By Thusitha de Silva
Singapore is a young nation with an ageing population. According to government data, by 2030, one in four Singaporeans will be over 65 years of age, from about one in eight now. In terms of numbers, this represents an increase in the number of people aged above 65 from about 440,000 to 900,000. This growing proportion of elderly in Singapore will increase the pressure on the social security net and healthcare infrastructure in the city-state.
The ageing situation is exacerbated by two key factors: A low fertility rate and rising longevity. This basically means there are fewer Singaporean births to offset citizens getting older, and that people are living longer than ever. According to 2016 statistics from Singapore’s Department of Statistics (DOS), Singaporean males were expected to live for 80.6 years, while Singaporean females were expected to live 85.1 years.
To get an idea of what this means for retirement financial needs, consider this simple but conservative example: Say a Singaporean woman retires at age 62. According to the longevity data, she could live for another 23 years. If she doesn’t have to pay for the roof over her head and can survive on a low monthly budget of S$500, she would still need S$138,000 to fund her retirement. Even now, surviving on S$500 a month in Singapore is a big challenge. It is likely to get tougher in the years to come.
Older generation holds most of the wealth
The data show that people need to be serious about saving for retirement, because they could be retired for longer than ever before and need a substantial amount of savings. They should start saving for retirement as soon as possible. This would apply most to millennials, because it looks like the baby boomers who rode the wave of Singapore’s progress since independence are in relatively better shape. For example, they were in a position to buy residential property when it was cheaper in Singapore and have benefited from asset price gains. DOS data show that household net worth in Singapore hit a massive S$1.61 trillion by the end of 2016.
While DOS does not break down this data point in terms of age tiers, it is safe to assume that the bulk of the household wealth in Singapore is held by the older generation, in assets that include their residential property, stocks, currencies and deposits, life insurance as well as life-long Central Provident Fund (CPF) contributions. Of course, there are those in the older generation who have fallen through the cracks, but they appear to be the exception rather than the rule.

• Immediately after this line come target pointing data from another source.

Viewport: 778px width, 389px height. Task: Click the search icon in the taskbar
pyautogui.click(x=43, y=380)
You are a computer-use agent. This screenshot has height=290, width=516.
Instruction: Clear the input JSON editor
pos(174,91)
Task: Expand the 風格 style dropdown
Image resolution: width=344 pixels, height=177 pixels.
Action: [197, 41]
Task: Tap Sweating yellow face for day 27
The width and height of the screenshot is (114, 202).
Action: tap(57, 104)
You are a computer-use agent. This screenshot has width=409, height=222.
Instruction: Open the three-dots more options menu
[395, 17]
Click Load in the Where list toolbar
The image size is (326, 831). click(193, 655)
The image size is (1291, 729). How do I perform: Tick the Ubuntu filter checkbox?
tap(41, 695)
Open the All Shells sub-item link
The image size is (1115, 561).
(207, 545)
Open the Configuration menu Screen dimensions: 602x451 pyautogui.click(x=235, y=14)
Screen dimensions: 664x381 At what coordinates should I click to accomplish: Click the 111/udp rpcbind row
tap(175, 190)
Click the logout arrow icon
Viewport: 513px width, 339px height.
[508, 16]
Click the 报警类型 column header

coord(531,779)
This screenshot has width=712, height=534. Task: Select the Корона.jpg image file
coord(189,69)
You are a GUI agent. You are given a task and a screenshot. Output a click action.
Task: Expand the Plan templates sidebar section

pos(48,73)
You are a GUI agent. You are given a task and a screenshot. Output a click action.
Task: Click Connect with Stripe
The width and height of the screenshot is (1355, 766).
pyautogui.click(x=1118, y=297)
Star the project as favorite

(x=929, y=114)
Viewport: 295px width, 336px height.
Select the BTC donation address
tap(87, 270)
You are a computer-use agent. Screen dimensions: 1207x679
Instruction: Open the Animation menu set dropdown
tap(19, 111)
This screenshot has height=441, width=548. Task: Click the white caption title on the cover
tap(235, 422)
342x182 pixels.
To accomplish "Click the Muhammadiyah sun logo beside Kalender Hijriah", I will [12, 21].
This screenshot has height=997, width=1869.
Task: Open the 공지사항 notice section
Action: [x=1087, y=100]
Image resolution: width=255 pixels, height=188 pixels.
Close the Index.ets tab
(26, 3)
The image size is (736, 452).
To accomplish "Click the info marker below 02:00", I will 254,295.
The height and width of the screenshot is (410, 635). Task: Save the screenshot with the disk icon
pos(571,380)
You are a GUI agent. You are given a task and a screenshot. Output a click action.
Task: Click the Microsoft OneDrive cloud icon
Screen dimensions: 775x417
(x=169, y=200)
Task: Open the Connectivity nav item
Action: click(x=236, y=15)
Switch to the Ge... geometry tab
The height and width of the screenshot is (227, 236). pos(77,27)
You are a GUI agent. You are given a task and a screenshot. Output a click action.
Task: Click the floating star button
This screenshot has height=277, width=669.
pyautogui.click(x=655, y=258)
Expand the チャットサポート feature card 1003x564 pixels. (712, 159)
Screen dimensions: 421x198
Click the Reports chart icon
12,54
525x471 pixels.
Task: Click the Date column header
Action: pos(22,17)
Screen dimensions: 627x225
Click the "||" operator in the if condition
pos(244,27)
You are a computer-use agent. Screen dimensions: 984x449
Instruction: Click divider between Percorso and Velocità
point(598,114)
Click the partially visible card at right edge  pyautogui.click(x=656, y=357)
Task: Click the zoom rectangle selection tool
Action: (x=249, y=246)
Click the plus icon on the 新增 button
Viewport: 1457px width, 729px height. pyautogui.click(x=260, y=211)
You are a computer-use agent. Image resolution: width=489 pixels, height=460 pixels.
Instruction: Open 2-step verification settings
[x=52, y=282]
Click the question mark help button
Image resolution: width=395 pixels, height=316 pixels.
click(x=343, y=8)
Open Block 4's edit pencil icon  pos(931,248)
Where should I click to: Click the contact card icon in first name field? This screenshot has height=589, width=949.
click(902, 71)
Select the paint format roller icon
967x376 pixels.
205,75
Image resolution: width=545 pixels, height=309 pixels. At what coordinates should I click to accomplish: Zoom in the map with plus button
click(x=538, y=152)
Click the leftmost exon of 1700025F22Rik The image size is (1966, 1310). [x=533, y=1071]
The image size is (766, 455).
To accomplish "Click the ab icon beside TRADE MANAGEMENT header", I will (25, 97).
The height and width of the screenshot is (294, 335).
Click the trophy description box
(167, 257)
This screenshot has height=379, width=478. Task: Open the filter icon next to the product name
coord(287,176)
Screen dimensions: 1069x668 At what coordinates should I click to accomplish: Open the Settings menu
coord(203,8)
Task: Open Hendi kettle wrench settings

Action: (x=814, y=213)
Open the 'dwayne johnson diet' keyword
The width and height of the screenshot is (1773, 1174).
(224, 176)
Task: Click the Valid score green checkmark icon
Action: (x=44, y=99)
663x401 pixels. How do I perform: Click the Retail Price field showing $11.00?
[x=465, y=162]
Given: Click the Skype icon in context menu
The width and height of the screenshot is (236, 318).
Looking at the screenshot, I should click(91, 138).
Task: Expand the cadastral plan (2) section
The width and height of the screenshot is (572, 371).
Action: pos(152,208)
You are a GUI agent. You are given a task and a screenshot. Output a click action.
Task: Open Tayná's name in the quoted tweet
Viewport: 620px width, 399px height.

Millennials: Start saving now
Meanwhile, millennials have also benefited from Singapore’s progress, from improving healthcare and education infrastructure, higher standards of living and longevity, among other positives. However, since they all entered the workforce in the new millennium, not many would have benefited from the asset price rises in Singapore. The pace of gains has slowed in recent years. If they have benefited, chances are they used debt to fund any big-ticket acquisitions. With this debt load, they have to work much harder to build their nest egg.
To make matters worse, it is not easy to say what the future economy will look like, in Singapore and elsewhere. What will be the leading jobs over the next few decades and how do the younger generation prepare for those jobs now? Against this backdrop, it will be ever more challenging for today’s younger generation to save for their retirement.
Thusitha de Silva is a financial journalist based in Johor Baru.